- _Selected text_:

Overview
Percona operator for MySQL (POM) :(https://www.percona.com/doc/kubernetes-operator-for-pxc/index.html) it’s aim is a special type of controller introduced to simplify complex deployments. The Operator extends the Kubernetes API with custom resources.
The Percona Operator for MySQL solution is using Percona Xtradb Cluster behind the hood to provide a highly available, resilient and scalable MySQL service in the Kubernetes space.
This solution comes with all the advantages/disadvantages provided by Kubernetes, plus with some advantages of its own like the capacity to scale reads on the nodes that are not Primary.
Of course there are some limitations like the way PXC handle DDLs, which may impact the service, but there is always a cost to pay to get something, expecting to have all for free is unreasonable.
In this context we need to talk and cover what is full read consistency in this solution and why it is important to understand the role it plays.
Stale Reads
When using Kubernetes we should talk about the service and not about the technology/product used to deliver such service.

- _Record extracts_:
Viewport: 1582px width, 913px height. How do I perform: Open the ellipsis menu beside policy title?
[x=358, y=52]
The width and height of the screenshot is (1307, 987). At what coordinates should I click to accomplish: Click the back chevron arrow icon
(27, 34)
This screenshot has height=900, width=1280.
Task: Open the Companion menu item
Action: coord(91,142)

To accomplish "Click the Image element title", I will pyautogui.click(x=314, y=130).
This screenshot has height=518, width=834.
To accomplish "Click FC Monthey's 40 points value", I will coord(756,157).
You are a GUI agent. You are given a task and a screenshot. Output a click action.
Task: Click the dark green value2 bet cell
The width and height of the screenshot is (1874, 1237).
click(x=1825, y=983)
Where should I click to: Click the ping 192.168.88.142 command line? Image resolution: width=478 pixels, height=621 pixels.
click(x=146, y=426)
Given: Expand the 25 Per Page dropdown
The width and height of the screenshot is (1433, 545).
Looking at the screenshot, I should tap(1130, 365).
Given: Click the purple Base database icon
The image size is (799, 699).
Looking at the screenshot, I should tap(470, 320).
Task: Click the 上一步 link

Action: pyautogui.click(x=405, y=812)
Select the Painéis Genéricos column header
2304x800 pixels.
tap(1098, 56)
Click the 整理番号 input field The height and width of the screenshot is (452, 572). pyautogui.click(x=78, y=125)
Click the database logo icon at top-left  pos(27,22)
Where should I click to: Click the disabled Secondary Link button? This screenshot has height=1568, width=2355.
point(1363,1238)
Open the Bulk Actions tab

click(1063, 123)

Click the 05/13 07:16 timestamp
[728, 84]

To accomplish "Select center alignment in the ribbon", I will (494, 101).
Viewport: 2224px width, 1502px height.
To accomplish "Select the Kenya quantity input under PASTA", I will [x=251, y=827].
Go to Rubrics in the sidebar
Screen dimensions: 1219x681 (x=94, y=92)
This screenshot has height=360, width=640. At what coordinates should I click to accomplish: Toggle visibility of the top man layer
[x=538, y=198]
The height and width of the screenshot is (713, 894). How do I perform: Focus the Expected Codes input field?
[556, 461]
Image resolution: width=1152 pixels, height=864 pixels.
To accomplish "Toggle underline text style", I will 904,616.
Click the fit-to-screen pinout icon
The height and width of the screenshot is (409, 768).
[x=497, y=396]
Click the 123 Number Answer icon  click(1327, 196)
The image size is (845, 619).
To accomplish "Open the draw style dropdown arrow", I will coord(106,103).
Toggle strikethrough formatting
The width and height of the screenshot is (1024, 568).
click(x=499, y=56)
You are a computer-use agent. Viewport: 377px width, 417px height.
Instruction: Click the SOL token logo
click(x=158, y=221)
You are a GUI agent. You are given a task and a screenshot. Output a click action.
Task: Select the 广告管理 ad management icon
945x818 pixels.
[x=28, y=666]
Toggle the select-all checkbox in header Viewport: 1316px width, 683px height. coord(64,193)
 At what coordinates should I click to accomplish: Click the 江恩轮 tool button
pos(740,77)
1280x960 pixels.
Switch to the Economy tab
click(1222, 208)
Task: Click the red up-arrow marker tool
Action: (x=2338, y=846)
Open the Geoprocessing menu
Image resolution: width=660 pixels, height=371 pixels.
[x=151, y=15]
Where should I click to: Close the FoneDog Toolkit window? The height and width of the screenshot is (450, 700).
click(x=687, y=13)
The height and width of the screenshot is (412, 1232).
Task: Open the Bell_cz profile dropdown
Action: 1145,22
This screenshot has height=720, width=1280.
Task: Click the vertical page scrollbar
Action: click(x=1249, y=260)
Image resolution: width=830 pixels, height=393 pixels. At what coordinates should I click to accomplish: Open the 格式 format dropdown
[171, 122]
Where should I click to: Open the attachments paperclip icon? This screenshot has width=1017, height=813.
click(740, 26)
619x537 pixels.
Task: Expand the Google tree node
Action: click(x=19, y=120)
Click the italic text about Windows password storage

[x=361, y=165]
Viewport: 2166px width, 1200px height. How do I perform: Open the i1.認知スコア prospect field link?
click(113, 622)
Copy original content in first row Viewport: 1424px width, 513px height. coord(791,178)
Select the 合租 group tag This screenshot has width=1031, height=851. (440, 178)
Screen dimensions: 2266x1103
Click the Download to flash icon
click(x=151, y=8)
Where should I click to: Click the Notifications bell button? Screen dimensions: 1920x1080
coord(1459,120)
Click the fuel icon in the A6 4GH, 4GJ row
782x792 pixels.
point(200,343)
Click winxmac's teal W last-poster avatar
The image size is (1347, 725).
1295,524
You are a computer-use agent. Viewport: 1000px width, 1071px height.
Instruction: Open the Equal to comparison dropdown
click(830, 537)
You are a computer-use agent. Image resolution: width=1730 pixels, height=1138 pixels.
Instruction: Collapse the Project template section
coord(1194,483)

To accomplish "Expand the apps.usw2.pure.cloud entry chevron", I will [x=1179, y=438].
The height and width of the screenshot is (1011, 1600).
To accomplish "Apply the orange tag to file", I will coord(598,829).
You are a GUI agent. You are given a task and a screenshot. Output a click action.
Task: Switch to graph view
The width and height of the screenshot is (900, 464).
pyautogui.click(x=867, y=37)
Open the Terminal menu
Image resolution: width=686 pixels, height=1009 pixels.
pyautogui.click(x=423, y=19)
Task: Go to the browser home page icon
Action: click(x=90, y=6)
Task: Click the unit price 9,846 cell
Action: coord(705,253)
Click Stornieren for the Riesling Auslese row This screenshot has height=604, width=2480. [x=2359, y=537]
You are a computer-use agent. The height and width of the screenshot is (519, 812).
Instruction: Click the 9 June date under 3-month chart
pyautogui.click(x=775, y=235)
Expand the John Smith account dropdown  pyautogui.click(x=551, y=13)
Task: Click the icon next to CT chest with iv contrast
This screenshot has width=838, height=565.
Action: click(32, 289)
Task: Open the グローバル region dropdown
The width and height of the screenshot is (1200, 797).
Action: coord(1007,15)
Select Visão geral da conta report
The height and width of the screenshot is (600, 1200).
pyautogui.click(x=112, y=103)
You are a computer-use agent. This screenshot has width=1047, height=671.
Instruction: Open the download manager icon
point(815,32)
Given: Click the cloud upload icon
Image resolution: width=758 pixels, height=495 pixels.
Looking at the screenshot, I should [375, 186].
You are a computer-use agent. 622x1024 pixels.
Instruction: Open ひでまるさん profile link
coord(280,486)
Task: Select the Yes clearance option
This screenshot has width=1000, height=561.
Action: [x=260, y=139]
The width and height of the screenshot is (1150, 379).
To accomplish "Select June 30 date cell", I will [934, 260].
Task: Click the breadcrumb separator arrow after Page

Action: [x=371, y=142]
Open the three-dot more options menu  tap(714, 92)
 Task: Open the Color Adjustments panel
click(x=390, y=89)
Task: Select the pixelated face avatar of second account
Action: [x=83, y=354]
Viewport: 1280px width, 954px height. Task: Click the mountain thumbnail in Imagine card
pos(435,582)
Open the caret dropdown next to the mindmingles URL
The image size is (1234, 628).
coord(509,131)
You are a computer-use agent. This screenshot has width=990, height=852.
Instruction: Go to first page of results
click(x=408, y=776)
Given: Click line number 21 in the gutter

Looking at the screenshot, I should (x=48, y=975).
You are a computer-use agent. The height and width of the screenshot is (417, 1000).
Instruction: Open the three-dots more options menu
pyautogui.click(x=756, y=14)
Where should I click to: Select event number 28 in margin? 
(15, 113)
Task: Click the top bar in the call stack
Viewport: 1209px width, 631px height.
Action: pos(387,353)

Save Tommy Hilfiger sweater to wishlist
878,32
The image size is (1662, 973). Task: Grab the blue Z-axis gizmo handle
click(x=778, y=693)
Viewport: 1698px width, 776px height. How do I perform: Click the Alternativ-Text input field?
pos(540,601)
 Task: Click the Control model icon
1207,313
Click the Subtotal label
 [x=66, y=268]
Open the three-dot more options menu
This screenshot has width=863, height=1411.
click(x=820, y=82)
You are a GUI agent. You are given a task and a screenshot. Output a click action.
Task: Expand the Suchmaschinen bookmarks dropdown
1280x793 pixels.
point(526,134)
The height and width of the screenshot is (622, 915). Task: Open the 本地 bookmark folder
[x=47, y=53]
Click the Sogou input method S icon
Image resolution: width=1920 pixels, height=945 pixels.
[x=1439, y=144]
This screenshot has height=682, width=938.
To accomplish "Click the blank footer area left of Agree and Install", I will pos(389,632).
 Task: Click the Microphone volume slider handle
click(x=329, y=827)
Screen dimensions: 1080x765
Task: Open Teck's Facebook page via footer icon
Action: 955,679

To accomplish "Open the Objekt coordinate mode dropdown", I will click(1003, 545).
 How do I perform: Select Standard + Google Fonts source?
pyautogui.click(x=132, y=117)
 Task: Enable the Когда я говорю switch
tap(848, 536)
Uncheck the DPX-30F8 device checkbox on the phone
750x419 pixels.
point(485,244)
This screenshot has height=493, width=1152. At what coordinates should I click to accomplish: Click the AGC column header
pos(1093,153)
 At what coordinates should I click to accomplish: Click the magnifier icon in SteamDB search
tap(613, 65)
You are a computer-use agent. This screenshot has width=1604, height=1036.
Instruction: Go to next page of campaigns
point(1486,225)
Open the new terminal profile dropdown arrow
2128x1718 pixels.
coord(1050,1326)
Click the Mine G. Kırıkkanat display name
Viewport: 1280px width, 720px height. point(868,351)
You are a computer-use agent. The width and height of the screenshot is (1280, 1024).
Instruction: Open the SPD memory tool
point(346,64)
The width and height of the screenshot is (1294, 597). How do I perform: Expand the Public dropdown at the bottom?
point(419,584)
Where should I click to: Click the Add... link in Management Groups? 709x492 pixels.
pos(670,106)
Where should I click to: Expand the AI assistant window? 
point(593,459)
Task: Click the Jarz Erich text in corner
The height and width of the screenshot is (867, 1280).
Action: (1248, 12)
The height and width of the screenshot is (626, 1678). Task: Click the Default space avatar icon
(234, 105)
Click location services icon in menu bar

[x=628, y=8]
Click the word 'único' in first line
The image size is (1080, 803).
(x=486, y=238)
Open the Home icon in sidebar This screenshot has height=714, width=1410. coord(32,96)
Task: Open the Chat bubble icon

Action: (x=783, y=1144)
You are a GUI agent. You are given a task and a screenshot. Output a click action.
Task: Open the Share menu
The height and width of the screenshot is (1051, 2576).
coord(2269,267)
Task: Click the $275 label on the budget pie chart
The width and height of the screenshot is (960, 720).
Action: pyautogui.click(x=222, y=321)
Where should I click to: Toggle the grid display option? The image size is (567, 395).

- _Stated exercise A_:
In the Percona Operator overview, what does the Percona Operator for MySQL use behind the hood to provide its MySQL service?
- _Stated exercise B_:
Go on with the Percona Operator overview from the point where it stops.

- _Final result A_:
Percona Xtradb Cluster.

- _Final result B_:
In our case the Percona operator is there to deliver a MySQL service. We should then see that as a whole as a single object. To be more clear what we must consider is NOT the fact we have a cluster behind the service but that we have a service that to be resilient and highly available use a cluster.
We should not care If a node/pod goes down unless the service is discontinued.
What we have as a plus in the Percona operator for MySQL solution is a certain level of READ scalability. This achieved optimising the use of the non PRIMARY nodes, and instead having them sitting there applying only replicated data, the Percona Operator provides access to them to scale the reads.
But… there is always a BUT
Let us start with an image:
(https://www.slideshare.net/lefred.descamps/galera-replication-demystified-how-does-it-work) from Fred Descamps)
By design the apply and commit finalize in Galera (PXC) may have (and has) a delay between nodes.
This means that, if using defaults, applications may have inconsistent reads if trying to access the data from different nodes than the Primary.
POM provides access using two different solutions:
- Using HAProxy (default)
- Using ProxySQL
When using HAProxy you will have 2 entry points:
- cluster1-haproxy, which will point to the Primary ONLY, for reads and writes. This is the default entry point for the applications to the MySQL database.
- cluster1-haproxy-replicas, which will point to all the 3 nodes and is supposed to be used for READS only. This is the PLUS you can use if your application has READ/WRITE separation.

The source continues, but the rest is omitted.